The move, announced after a cabinet meeting and discussions with the Karnataka Milk Federation (KMF), allegedly aims to support dairy farmers amid rising input costs. However, it has also reignited debates over the cost of living, the sustainability of welfare schemes, and the political tug-of-war between the ruling Congress and the opposition BJP.
Nandini milk, a household staple in Karnataka produced by KMF, has seen its price climb steadily under the Congress government. The first hike of Rs. 3 per litre came in July 2023, shortly after the party’s election victory, followed by a Rs. 2 increase in June 2024 (which included an additional 50ml per litre as a sweetener). The latest Rs. 4 hike, announced on March 27, 2025, pushes the price of a one-litre blue packet of Nandini toned milk from Rs. 44 to Rs. 48. For a state where milk is a dietary essential, this cumulative Rs. 9 increase has not gone unnoticed.
P C Mohan, a prominent BJP MP, took to social media platform X to criticise the Congress government, stating, “Since Congress took over Karnataka, Nandini milk prices have increased by Rs. 9. Rs. 3 in July 2023, Rs. 2 in June 2024 and Rs. 4 in March 2025. Their only ‘guarantee’ is making life more expensive”. His post reflects a growing sentiment among consumers and opposition leaders that the Congress’s policies are disproportionately burdening the public.

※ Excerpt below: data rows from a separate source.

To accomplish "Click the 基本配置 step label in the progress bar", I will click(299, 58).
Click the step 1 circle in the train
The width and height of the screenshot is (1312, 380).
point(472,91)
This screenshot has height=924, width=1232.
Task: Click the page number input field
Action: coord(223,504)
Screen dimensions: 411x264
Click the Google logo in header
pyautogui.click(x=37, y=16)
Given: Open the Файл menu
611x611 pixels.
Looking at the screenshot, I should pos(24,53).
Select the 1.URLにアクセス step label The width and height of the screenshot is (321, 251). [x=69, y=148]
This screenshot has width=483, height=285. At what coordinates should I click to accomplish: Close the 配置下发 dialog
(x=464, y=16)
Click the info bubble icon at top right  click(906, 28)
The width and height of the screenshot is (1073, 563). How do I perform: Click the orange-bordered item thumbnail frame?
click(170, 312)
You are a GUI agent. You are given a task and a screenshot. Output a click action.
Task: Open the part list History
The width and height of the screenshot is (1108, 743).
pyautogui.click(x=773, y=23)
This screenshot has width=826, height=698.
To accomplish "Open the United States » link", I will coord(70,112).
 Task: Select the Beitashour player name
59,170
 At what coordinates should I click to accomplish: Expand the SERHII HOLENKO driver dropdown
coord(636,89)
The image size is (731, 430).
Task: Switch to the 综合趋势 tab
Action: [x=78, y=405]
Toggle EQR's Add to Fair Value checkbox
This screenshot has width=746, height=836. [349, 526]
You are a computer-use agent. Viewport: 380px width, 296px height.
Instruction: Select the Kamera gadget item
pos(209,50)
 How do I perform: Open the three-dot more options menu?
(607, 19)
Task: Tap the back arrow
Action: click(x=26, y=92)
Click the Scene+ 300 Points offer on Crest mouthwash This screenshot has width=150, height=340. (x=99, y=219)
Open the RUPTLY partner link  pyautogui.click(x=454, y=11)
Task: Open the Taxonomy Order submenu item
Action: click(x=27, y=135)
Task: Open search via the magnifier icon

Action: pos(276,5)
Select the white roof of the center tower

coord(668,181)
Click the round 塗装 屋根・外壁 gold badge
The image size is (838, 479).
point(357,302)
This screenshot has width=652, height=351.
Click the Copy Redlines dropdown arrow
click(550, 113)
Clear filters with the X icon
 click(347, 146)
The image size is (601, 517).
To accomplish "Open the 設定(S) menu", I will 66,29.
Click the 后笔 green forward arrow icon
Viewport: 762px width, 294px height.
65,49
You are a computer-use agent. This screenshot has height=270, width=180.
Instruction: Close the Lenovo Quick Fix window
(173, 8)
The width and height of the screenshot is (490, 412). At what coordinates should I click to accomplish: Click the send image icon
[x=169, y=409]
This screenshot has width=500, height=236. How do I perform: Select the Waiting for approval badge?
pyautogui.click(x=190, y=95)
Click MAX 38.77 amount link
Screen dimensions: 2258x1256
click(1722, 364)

The Karnataka government, led by Chief Minister Siddaramaiah, has defended the price hike as a necessary measure to support the state’s dairy farmers. The decision allegedly follows months of protests and demands from KMF and farmers’ organisations who have been pushing for a higher procurement price.
Farmers have allegedly argued that rising input costs such as cattle feed, labour, and other expenses have made dairy farming increasingly unviable. They initially demanded a Rs. 10 per litre increase, with some calling for a procurement price of at least Rs. 50 per litre. After negotiations, the government settled on a Rs. 4 hike, with assurances that the additional revenue would be passed on to farmers.
Animal Husbandry Minister K Venkatesh had hinted at the price revision earlier in March, stating in the Legislative Council that discussions were underway with the Chief Minister. He also claimed that the government’s outstanding subsidies of Rs. 656.07 crore is owed to 9.04 lakh milk producers; a backlog the state is working to clear.
While the government frames the hike as a pro-farmer move, consumers and opposition leaders are far from pleased. The timing of the increase, just ahead of the Ugadi festival on March 30. For many households, the cumulative effect of the Rs. 9 hike translates to a significant monthly expense. A family consuming two litres of milk daily now faces an additional Rs. 540 per month compared to pre-2023 prices.
As Karnataka heads into April 2025, the milk price hike is likely to remain a contentious issue among other price hikes. The government will need to address the growing discontent among consumers while ensuring that farmers receive the support they have demanded.